Rather than repeatedly concatenating lists to an array, collect the values in a list, and build the array just once.  It is faster, and less prone to errors:
In [514]: test
Out[514]: 
{'file1': {'subfile1': [1, 2, 3], 'subfile2': [10, 11, 12]},
 'file2': {'subfile1': [4, 78, 6]},
 'file3': {'subfile1': [7, 8, 9]},
 'file5': {'subfile1': [4, 678, 6]}}
In [515]: data=[test[f]['subfile1'] for f in test]
In [516]: data
Out[516]: [[1, 2, 3], [4, 78, 6], [7, 8, 9], [4, 678, 6]]
In [517]: np.array(data)
Out[517]: 
array([[  1,   2,   3],
       [  4,  78,   6],
       [  7,   8,   9],
       [  4, 678,   6]])
If you must, build the list iteratively:
In [518]: data=[]
In [519]: for f in test.keys():
     ...:     data.append(test[f]['subfile1'])
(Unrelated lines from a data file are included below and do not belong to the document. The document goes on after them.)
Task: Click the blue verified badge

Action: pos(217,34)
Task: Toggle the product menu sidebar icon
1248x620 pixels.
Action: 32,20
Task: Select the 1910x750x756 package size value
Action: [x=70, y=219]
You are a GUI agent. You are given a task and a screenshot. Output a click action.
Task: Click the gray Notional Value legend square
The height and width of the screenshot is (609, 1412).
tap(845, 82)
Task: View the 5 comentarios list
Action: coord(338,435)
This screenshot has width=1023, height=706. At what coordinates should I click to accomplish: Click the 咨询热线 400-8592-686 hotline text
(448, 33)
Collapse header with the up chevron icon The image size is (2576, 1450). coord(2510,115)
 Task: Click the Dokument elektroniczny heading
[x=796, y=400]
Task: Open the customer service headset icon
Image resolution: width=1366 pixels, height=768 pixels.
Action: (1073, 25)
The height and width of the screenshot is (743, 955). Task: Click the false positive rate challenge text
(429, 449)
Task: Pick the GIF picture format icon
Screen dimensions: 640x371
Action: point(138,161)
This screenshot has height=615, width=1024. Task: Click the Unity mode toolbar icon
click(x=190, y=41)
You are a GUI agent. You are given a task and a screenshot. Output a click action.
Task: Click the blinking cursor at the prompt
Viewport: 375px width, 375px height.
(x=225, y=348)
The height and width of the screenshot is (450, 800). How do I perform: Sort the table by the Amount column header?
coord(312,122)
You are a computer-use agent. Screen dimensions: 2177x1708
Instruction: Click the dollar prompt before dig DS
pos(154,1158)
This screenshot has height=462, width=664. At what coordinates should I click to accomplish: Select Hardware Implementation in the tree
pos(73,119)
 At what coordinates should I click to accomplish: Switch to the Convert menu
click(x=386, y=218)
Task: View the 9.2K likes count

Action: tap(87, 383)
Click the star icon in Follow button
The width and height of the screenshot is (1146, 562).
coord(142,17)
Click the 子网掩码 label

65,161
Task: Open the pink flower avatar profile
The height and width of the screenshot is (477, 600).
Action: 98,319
You could concatenate at each step:
In [521]: testarray=np.array([50,60,70])
In [522]: for file in test.keys():
     ...:     testarray = np.concatenate((testarray, test[file]['subfile1']))
     ...:     
In [523]: testarray
Out[523]: 
array([ 50,  60,  70,   1,   2,   3,   4,  78,   6,   7,   8,   9,   4,  678,   6])
Notice this puts all values in one 1d array, as opposed to a 2d array that the previous methods did. We can vstack to go 2d (it too uses concatenate).
In [525]: testarray=np.array([50,60,70])
In [526]: for file in test.keys():
     ...:     testarray = np.vstack((testarray, test[file]['subfile1']))
     ...:     
     ...:     
In [527]: testarray
Out[527]: 
array([[ 50,  60,  70],
       [  1,   2,   3],
       [  4,  78,   6],
       [  7,   8,   9],
       [  4, 678,   6]])
I could also write this with append, but I'd rather not.  Too  many posters misuse it.